При рассмотрении повседневной харизмы в центре внимания находится актор, обладающий «изысканным габитусом» харизматика, в рамках которого мистическое содержание «дара» сменяется внесением инновационных практик, что также является составным элементом миссии, ответом на кризисную ситуацию, спасением, однако не в масштабах мирового устройства и универсальных принципов, а в контексте локального решения не менее значимых для повседневности вопросов — поиска смысла и порядка в рамках ограниченной сферы. Как следствие, область влияния повседневного харизматика является ограниченной.

Внесённые инновационные практики, в свою очередь, при успешном «публичном освещении» способствуют возникновению харизматической связи между лидером и аудиторией, трансформации последователей через когнитивные изменения в видении перспектив и восприятии рисков. Результативность инновационных действий способствует расширению оценок потенциала конкретной сферы, в связи с чем в контексте «изысканного габитуса» повседневного харизматика возникает элемент «культурной валюты», возможности вносить «классификационные сетки» относительно оценок локальных явлений. Результатом трансформации восприятия последователей может стать подражание инновационным действиям харизматика, либо же личная преданность в случае, если имитация невозможна. При этом личная преданность также отличается локальным характером в рамках конкретного вопроса или же выбора.

**Цель задания**:
Ответьте, пожалуйста, чем сменяется мистическое содержание «дара» в тексте о повседневной харизме.

**Список строк**:
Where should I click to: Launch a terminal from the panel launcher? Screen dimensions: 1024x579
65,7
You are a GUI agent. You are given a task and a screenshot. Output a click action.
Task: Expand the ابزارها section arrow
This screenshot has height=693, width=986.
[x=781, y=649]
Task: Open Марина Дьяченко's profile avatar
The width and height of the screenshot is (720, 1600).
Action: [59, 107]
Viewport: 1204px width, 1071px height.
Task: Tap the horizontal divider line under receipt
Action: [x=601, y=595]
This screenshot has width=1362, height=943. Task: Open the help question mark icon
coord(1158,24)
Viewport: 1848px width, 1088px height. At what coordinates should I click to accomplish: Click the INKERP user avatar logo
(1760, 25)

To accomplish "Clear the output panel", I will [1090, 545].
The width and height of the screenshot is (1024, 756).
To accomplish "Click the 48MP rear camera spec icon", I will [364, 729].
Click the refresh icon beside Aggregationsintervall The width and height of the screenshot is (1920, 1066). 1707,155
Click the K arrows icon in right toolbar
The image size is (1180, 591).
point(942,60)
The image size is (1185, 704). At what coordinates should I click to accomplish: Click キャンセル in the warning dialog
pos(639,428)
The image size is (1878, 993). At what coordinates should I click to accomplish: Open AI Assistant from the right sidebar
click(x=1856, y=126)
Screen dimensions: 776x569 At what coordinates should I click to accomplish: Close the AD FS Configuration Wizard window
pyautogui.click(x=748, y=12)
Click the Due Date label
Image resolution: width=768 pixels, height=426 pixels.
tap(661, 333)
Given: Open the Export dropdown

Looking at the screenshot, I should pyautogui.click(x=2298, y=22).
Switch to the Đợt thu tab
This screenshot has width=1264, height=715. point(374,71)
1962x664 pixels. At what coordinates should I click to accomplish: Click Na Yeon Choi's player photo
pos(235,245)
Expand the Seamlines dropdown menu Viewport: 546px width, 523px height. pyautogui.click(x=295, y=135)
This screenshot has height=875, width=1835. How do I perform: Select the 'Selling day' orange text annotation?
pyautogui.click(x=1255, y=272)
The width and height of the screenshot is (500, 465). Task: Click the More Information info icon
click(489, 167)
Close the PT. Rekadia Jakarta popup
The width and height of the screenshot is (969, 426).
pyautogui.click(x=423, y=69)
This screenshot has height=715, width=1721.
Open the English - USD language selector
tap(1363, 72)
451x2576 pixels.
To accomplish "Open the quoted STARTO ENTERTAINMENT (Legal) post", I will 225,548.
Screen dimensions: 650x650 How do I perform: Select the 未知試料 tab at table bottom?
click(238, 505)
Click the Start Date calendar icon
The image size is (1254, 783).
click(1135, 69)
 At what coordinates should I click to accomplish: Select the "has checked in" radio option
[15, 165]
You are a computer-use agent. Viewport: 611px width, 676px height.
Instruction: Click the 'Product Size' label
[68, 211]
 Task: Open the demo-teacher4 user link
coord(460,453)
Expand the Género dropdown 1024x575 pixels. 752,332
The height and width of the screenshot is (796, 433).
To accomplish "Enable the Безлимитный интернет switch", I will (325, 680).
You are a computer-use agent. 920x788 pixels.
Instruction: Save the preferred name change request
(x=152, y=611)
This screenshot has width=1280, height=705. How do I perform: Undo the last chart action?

**Результат**:
Внесением инновационных практик.